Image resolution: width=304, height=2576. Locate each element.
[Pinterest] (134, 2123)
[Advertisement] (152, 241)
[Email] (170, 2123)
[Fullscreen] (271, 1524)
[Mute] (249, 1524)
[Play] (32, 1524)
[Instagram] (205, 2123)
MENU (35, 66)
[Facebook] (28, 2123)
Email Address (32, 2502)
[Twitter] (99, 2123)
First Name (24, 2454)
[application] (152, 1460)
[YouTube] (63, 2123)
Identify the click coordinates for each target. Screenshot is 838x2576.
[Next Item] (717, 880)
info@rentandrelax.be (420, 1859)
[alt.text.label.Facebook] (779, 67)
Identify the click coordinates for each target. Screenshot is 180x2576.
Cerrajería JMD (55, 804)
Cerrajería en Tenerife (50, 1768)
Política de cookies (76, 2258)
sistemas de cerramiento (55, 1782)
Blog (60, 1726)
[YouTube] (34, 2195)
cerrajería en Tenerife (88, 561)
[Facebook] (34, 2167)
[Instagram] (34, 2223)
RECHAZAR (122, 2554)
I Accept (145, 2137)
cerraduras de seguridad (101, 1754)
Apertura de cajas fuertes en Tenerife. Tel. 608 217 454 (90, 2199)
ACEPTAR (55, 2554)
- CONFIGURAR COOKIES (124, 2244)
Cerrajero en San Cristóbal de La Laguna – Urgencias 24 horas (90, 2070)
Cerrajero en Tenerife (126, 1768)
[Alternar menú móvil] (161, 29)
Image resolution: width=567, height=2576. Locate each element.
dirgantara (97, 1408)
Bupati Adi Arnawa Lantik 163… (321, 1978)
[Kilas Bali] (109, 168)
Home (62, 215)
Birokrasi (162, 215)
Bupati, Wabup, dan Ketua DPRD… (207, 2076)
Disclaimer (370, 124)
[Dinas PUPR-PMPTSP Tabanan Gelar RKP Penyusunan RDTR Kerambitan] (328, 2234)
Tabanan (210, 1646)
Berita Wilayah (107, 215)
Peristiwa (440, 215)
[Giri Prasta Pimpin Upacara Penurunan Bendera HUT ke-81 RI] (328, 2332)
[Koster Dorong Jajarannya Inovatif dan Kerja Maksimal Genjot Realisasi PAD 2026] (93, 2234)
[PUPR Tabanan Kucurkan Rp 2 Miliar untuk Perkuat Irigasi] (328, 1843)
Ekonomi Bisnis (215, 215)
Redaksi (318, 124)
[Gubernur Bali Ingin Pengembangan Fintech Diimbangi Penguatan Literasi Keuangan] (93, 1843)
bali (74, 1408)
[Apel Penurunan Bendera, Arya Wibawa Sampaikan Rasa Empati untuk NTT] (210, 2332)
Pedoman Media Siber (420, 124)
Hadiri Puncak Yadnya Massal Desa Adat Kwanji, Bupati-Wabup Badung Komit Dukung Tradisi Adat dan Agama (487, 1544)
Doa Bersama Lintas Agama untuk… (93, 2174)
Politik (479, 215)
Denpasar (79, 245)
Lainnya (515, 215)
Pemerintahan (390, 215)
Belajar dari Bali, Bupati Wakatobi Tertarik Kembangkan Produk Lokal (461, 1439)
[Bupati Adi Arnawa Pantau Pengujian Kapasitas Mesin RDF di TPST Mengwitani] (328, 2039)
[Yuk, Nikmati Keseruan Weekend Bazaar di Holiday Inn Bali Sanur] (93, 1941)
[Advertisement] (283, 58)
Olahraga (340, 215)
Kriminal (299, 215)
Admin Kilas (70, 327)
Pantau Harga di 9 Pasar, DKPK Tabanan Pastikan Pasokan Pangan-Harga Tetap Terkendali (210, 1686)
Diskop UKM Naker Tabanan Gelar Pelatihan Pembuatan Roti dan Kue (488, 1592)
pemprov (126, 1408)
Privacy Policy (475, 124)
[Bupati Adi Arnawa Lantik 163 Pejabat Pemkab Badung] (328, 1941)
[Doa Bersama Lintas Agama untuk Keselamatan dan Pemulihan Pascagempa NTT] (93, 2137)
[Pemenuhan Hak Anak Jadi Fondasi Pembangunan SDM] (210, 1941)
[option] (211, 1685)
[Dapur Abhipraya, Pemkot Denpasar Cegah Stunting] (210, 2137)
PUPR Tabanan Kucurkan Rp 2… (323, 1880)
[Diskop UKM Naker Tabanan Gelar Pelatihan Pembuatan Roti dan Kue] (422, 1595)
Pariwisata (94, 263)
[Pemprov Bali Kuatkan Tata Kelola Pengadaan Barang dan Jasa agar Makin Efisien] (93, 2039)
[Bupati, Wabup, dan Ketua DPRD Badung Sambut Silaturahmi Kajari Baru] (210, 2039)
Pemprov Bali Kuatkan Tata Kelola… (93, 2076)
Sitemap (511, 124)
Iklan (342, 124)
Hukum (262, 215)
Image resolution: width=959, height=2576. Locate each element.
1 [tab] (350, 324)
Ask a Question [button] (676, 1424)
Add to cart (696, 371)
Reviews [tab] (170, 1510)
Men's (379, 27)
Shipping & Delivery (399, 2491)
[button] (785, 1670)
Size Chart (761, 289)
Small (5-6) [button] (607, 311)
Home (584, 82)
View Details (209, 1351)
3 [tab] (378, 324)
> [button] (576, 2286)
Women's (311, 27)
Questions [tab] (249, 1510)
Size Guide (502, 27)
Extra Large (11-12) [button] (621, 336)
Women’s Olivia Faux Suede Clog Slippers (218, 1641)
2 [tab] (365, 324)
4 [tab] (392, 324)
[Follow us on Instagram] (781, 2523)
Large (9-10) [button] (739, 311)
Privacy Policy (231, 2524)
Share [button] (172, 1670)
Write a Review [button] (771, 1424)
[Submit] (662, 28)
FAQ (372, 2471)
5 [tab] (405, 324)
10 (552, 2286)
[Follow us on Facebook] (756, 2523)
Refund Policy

+++

§ TASK BRIEF
For the string "Pantau", go line by line through the material and copy every line that has it.

§ TASK ANSWER
[Bupati Adi Arnawa Pantau Pengujian Kapasitas Mesin RDF di TPST Mengwitani] (328, 2039)
Pantau Harga di 9 Pasar, DKPK Tabanan Pastikan Pasokan Pangan-Harga Tetap Terkendali (210, 1686)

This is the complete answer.